Northern Rock was bailed out after a run on the bank
Northern Rock shareholders are seeking compensation in the High Court from the government, challenging the way in which it nationalised the bank.
Shareholders' lawyers said during Tuesday's hearing that the Treasury's valuation of the firm was flawed and made the stock worthless.
The government bailed out the firm after a run on the bank in 2007.
The firm's largest former investor SRM Global has brought the case, with RAB Capital and 150,000 private investors.
It is not the nationalisation itself that shareholders are challenging, but how the bank's finances were assessed.
The group has appointed a valuation specialist to assess the true value of the firm's shares when it was nationalised.
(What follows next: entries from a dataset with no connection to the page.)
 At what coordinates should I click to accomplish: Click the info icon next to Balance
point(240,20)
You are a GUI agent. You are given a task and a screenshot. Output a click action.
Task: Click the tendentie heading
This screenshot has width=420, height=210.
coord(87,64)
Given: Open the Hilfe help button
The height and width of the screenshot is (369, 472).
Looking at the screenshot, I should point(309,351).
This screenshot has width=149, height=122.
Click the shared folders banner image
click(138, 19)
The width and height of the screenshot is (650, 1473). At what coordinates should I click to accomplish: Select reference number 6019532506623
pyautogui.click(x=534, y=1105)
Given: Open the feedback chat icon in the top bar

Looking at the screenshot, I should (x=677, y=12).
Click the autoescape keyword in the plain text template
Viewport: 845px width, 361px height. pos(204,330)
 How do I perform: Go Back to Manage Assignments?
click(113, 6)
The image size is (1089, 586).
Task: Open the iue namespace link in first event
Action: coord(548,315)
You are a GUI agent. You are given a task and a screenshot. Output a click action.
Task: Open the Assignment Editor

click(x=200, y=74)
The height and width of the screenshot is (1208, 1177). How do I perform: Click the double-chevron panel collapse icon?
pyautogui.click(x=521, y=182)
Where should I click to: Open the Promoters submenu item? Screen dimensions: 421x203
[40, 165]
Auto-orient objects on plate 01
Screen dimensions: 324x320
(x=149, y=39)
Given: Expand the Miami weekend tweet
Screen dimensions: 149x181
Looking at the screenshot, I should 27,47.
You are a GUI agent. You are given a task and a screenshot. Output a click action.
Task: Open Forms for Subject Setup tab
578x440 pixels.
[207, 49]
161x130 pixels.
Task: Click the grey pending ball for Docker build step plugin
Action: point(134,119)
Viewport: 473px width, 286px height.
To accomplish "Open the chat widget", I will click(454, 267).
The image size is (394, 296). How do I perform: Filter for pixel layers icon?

Lord Pannick, who is acting for SRM Global, said that if the government really believed its own valuation of the firm, it should justify it to the valuation expert.
"Let the valuer decide to what extent these assumptions are appropriate in the circumstances of this case," he said.
Shareholders say the government's assessment of the bank's finances treated the mortgage lender as if it was already in administration, thereby making the shares in effect worthless.
Roger Lawson of the UK Shareholders Association, which is supporting the shareholders, told the BBC: "We take many risks as shareholders, but we don't accept the risk normally that the government will confiscate one's property without fair compensation."
"We are saying that [Northern Rock] wasn't worthless, that it was actually a significantly valuable property and we should get fair compensation, judged by a proper, independent, normal, commercial valuation."
The hearing is expected to last more than three days.